Apple, You Own Me Too – Or How I utterly failed to go Android
Guest post by Travis Dirks, PhD
A window into one of us here who is not a full fledged member of the Apple ecosystem.We’ve written recently here on the Silicon Valley Story about Google’s growing ownership of us. They see all, know all. They even read this article before publication, when I emailed it for editing.
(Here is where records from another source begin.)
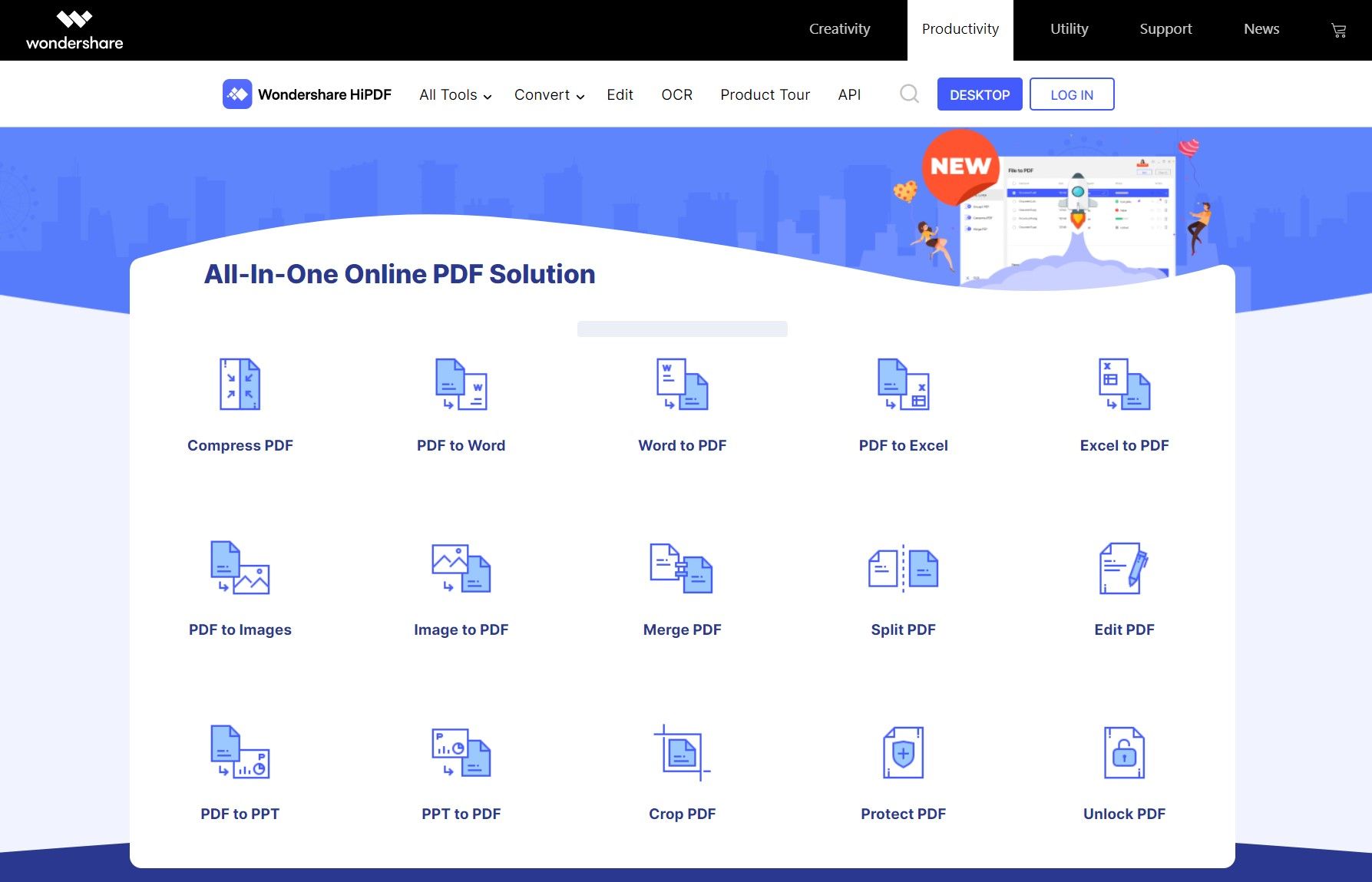Expand the All Tools dropdown
The width and height of the screenshot is (1372, 882).
[454, 94]
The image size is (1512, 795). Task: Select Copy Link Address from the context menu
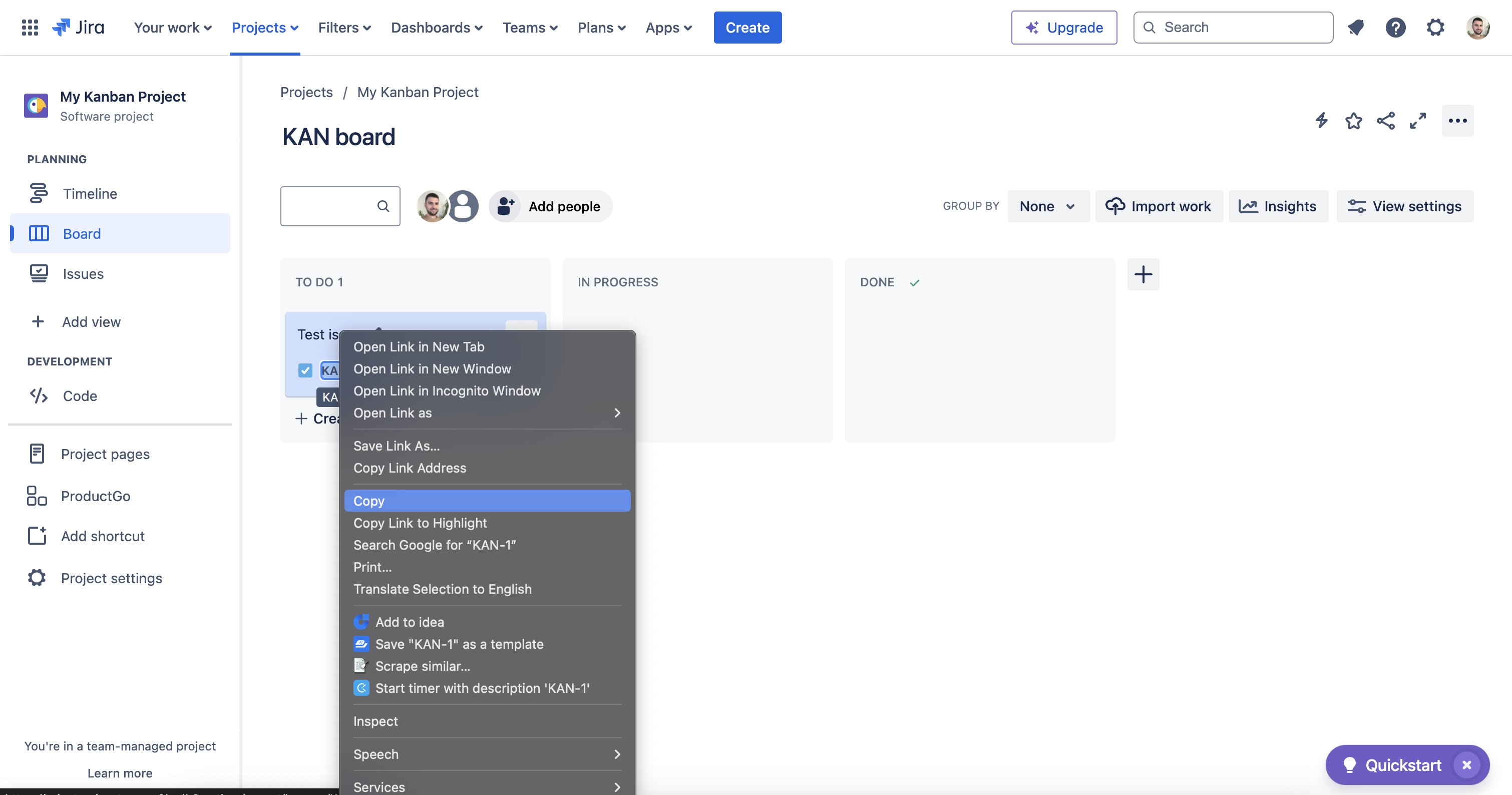[410, 468]
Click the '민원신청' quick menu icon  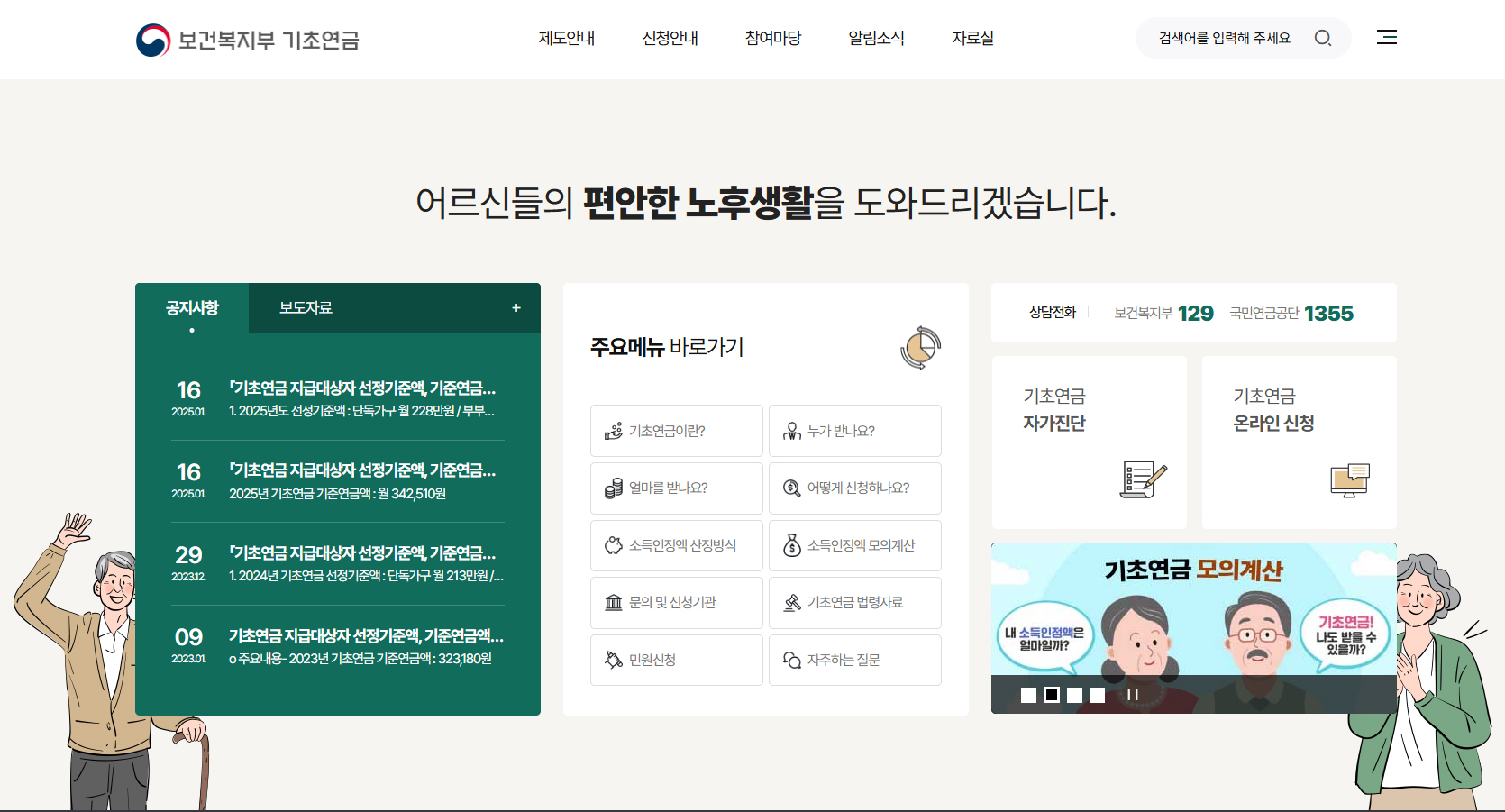point(612,660)
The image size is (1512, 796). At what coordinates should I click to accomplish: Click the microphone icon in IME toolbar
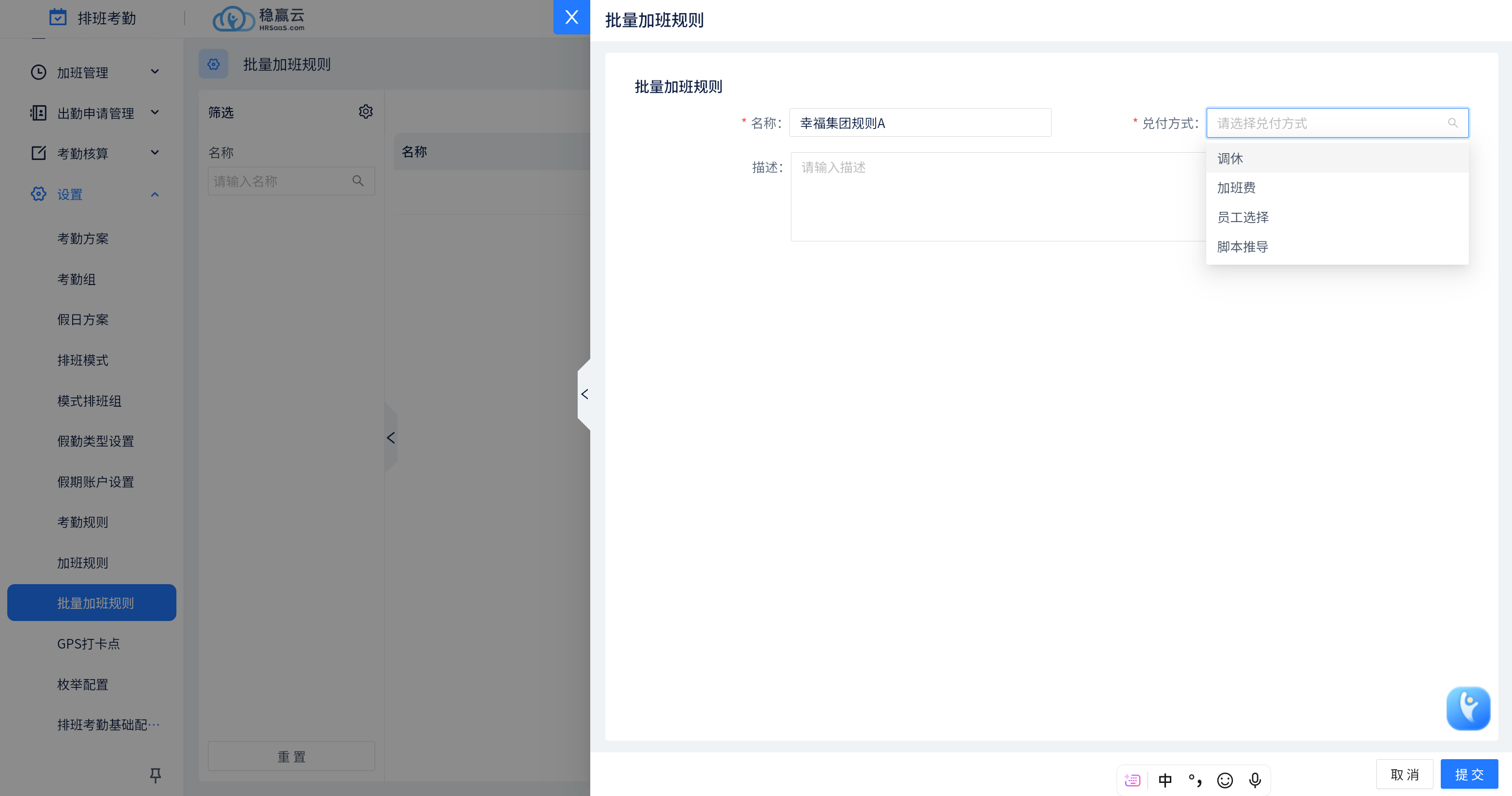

For all that I’m still rooting for Google because they try things – crazy things, inspiring things. Free internet in Kansas. Free world wide Wifi from weather balloons. The Cyborg extension that is Glass. Autonomous cars. Defeating death itself! It’s 2014 and my flying car is 14 years late, but I have the feeling that when I get one it will be from Google(s newly acquired startup). Google is the Modern Wizard of Mountain View. From the steampunk to the downright Asimov, Google is taking a decent chunk of their crazy profits and trying to change the world.
And what of Apple?
To sum up my feelings, Apple makes a heck of a cellphone… and they can be kind of a jerk about it. (Strangely I don’t feel like I need to support this statement, I think everyone kind of knows what I mean.) Apple doesn’t have Google’s swing for the fences mentality. I think you can chalk it up to a rough addolesence. There was a time not too long ago when Apple was struggling. People there remember. Google has been doubling and redoubling so fast and so consistently that only the long term residents and Googlers can remember a time when then didn’t have more money than they needed. But this golden road has lead to inspiring places. Apple makes me want. Google makes me want to do something awe inspiring.
So why, having decided to switch from Apple’s iPhone to Google’s Nexus, am I sitting here with a brand new iPhone 5s? I have studied competitive advantage, I have seen customer captivity, but I’ve never experienced it until yesterday. Yesterday, I felt the invisibles reins with which Apple has bound me.
You see when Apple brutally bricked my iPhone4 with an update it couldn’t handle, I was angry. All customer loyalty drained away in immediate hot injustice. I took Apple’s faustian bargain and stopped thinking, in return for trusting them to make thinking unnecessary. Then they shipped me an update my poor hardware couldn’t possible handle and refused to let me go back. It was time to support Google and buy an android phone.
Customer Captivity through switching costs (combined with economies of scale) have kept businesses as diverse as Coca Cola and Intel thriving for decades. Still I wasn’t captive, especially to Apple! I’m not locked into iTunes. I hate iTunes and don’t use it. I only have music on my phone thanks to Amazon’s beautiful cloud player. I’m not locked into the Apple platform. I don’t have, have never had a Mac. I’m not even Mac curious. It wasn’t even the apps. All the apps I care about are on Android save one, Azumio’s Argus. I just enjoy a good phone. I can quit anytime I want.
I tell myself that Argus is why I spent an extra $350 and stuck with Apple and it might be partially true. But if I’m honest the flimsy bonds that principle couldn’t break boiled down to two. The first was a petulant frustration that the Nexus didn’t understand my Apple trained gestures. You see android isn’t “intuitive” and it lacks a well thought out “UI” (Apple has trained me to say, so that I feel better about my frustration at having to change.).
Still, I was ready to persevere through this. I believe I would have walked home with a nexus – I tried twice. First at Fry’s where a sarcastic attendant refused to let me handle a real phone because I “might run away with it”. Then at Best Buy where a strange hypnosis almost had me walking out with two “free” tablets, two phones, and 4 unwanted AT&T contracts. So in defeat/relief (Is there a Russian, or perhaps Japanese word for this feeling?) I walked into an Apple store and said “I want a space-grey 16Gb 5S.” and the blue-shirt simply smiled (smugly?) and said “ok”.
Google I tried. But here I sit with an iPhone 5S.